Qβ RNA复制酶中亚基的共表达对β亚基溶解性的影响
作者单位:江南大学生物工程学院教育部重点实验室 Department of BiotechnologyGraduate School of EngineeringOsaka University
会议名称:《第四届中国酶工程学术交流讨论会》
会议日期:2003年
学科分类:0710[理学-生物学] 071010[理学-生物化学与分子生物学] 081704[工学-应用化学] 07[理学] 08[工学] 0817[工学-化学工程与技术]
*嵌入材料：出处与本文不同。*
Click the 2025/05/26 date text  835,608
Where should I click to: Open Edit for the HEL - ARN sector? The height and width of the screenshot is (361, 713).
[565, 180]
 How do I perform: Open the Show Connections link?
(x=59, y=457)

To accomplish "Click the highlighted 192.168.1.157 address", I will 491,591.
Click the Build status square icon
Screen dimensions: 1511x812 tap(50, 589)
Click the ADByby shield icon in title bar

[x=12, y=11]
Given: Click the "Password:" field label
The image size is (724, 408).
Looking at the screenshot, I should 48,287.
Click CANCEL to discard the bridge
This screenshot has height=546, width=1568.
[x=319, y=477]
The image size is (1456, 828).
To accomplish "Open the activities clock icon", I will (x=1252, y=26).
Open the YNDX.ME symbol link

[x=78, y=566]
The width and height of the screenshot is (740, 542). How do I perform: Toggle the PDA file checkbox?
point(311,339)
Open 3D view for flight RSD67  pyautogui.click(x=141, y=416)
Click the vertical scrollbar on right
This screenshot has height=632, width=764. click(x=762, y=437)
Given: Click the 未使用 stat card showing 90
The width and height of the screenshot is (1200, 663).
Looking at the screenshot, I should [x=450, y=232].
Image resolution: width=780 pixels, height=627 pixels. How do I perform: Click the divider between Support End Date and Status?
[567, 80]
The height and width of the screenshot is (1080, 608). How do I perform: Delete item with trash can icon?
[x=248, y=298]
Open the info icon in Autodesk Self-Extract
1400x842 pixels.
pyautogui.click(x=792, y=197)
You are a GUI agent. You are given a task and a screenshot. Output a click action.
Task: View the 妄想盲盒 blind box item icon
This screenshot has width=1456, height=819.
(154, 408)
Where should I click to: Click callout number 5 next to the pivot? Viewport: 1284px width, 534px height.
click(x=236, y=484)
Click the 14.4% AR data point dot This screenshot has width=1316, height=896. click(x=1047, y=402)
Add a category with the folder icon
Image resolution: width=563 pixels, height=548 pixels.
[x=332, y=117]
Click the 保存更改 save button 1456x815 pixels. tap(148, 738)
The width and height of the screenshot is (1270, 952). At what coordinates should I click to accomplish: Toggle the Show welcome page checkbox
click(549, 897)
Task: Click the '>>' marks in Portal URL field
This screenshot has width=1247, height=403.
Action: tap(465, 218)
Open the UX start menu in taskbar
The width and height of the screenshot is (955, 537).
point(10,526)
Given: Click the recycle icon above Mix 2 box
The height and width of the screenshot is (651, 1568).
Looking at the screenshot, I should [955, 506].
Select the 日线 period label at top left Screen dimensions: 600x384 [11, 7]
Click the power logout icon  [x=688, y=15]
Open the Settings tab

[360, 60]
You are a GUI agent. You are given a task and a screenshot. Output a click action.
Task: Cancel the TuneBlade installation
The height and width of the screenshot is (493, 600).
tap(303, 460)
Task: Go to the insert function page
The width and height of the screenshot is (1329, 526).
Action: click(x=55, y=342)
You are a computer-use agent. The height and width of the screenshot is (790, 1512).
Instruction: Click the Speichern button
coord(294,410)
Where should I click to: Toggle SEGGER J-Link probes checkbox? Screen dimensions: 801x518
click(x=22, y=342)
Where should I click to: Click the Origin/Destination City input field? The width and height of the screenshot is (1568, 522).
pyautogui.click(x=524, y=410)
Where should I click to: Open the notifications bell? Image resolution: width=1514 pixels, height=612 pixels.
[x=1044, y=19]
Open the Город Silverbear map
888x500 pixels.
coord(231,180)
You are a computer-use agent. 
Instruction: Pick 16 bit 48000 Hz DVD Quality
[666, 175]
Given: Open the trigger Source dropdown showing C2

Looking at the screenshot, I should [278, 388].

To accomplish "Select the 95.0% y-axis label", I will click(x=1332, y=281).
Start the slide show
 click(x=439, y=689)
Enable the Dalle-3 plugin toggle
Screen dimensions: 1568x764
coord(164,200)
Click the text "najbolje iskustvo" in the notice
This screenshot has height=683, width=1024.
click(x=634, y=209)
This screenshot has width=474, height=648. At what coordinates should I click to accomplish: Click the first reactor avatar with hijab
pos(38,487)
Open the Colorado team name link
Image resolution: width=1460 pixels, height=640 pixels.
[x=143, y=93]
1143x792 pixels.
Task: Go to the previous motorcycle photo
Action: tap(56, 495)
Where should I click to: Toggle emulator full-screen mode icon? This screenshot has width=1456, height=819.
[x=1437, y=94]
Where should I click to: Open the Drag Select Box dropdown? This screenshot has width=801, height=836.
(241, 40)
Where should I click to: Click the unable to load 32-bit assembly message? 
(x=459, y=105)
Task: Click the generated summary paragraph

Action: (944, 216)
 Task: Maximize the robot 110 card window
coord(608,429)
摘 要:Qβ复制酶是来自于Qβ噬菌体的以RNA为模板的RNA聚合酶[1],常用于体外RNA和蛋白质分子的合成以及自复制系统的构建研究。该复制酶由四个亚基组成,分别为α,β,γ和6亚基,其中只有β亚基是由病毒基因编码,而其他三个亚基都是宿主蛋白,通常与蛋白质合成有关[1]。Qβ复制酶对于体外RNA和蛋白质分子的合成及构建自复制系统的研究具有重要的应用价值[2],在这些系统的研究中均需要大量的Qβ复制酶。为提高Qβ复制酶全酶的产量,许多的研究者对此进行了大量的研究[3],虽然Qβ复制酶可利用多种表达载体在Ecoli中得到表达,但表达的β亚基几乎总是以不溶的形式存在,基本没有活性,从而限制了大量的可溶性Qβ复制酶的获得。由于Qβ复制酶的四个亚基摩尔比相等,除了β亚基,其他三个亚基是宿主蛋白质合成所必需的,由宿主***所合成,而且宿主细胞的核糖体蛋白S1与EF-Ts亚基的数量又比较低,β亚基的单独表达可能会引起其他亚基量的相对不足,从而影响Qβ复制酶全酶的溶解性及其活性。利用β亚基与其他三个亚基共表达可以了解是否宿主亚基的缺乏是引起Qβ复制酶不溶的主要因素,进而了解β亚基与其他三个亚基的共表达是否可能有助于可溶性Qβ复制酶的形成。本文对Qβ复制酶四个亚基的共表达进行了探索,利用pBAD质粒作为携带复制酶(rep)基因(β亚基)的载体,粒pET21a(+)(Novagen,Germany)作为S1,EF-Tu和Ts亚基的表达载体。将带有Sl,Ts,Tu,以及Ts-Tu基因的各个质粒分别转入到Ecoli中,得到的转化子再用pBAD33-rep转化。经限制性内切酶分析证实,各转化子分别含有pBAD33-rep与pET-S1,pET-Ts,pET-Tu或pET-Ts-Tu质粒的不同组合。经不同诱导物诱导后,复制酶β亚基可与其他亚基共表达,SDS-PAGE分析结果表明,只有当Ts,Tu与β亚基共表达时,复制酶β亚基的溶解性有一定的提高,且具有较高的活性。通过增强β亚基的表达,可溶性酶量得到相应提高。该研究对于利用亚基的共表达提高多亚基酶的溶解性和活性进行了尝试,对于提高融合蛋白的溶解性以及活性,特别是包含体蛋白的溶解性研究有一定帮助。